Il suo nome: Mouchine Iajour.
Allora aveva 23 anni e in coppia con il brasiliano (leggermente in sovrappeso) Aloisio, oggi al San Paolo, faceva impazzire le difese dell’allora Serie B.
Per lui in maglia rossoblù 17 presenze e 8 reti, non abbastanza per salvare la squadra in quell’anno capeggiata da Marco Grassi.
Da tre stagioni, dopo un paio di annate passate in Belgio, Iajour è tornato a casa sua, dove gioca per il suo club di formazione, il Raja Casablanca.
E proprio con i biancoverdi l’attaccante ha raggiunto ieri la finale del mondiale per club, sconfiggendo l’Atletico Mineiro per 3 a 1.

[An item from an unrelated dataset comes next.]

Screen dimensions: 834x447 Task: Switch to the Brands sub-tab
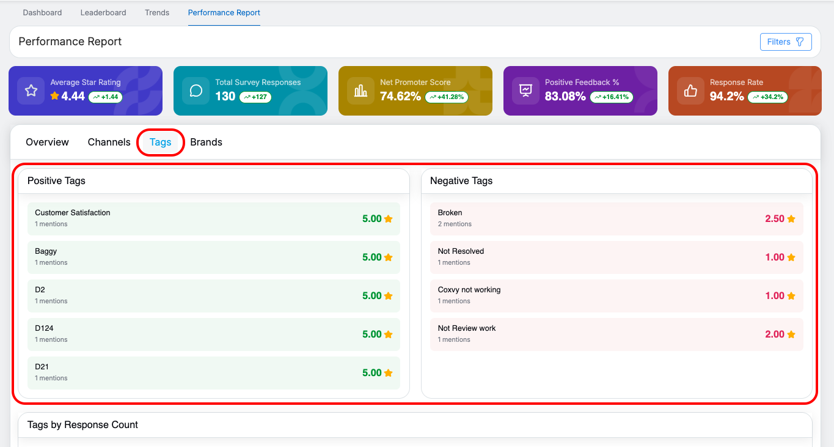206,142
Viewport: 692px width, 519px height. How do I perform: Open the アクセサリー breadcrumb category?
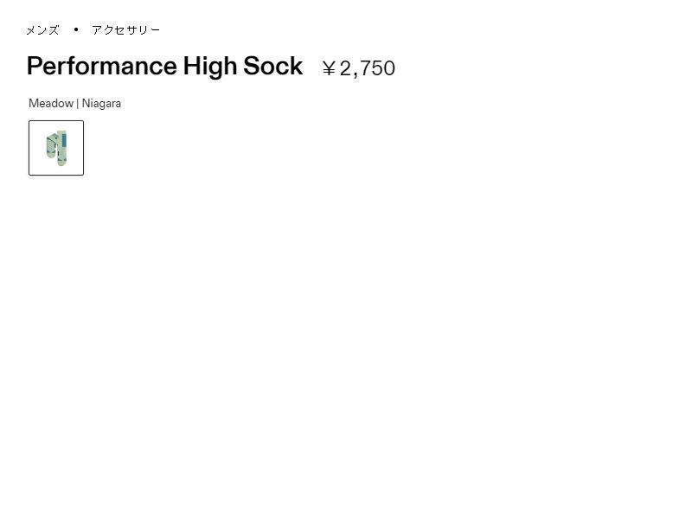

L’ex rossoblù ha giocato un ruolo da protagonista nel match contro la squadra di Ronaldinho: ha realizzato la prima rete e si è guadagnato il rigore che ha poi permesso ai marocchini di portarsi sul provvisorio 2 a 1.
Ma sentiamo proprio da mister Raimondo Ponte che ricordo ha dell’attaccante marocchino...
“Aveva tanta qualità, era rapido ma gli ‘mancava’ la testa. A Chiasso non era tranquillo: non parlava la lingua, era solo. Dopo che ha lasciato la Svizzera è andato in Belgio e ha fatto bene. Se non avesse avuto tutte queste difficoltà sarebbe diventato un giocatore di qualità anche in Svizzera. Certo che poi aspettarsi che potesse arrivare a questi livelli è tutta un’altra storia...”
Di lui ci si ricorda come di un giocatore scontroso che sovente alzava la voce con i compagni. Ponte però lo difende: “Venire dal Marocco non è semplice, aveva bisogno di più sostegno. Lui qui non era contento e se non sei contento dici cose che a mente più lucida non diresti.”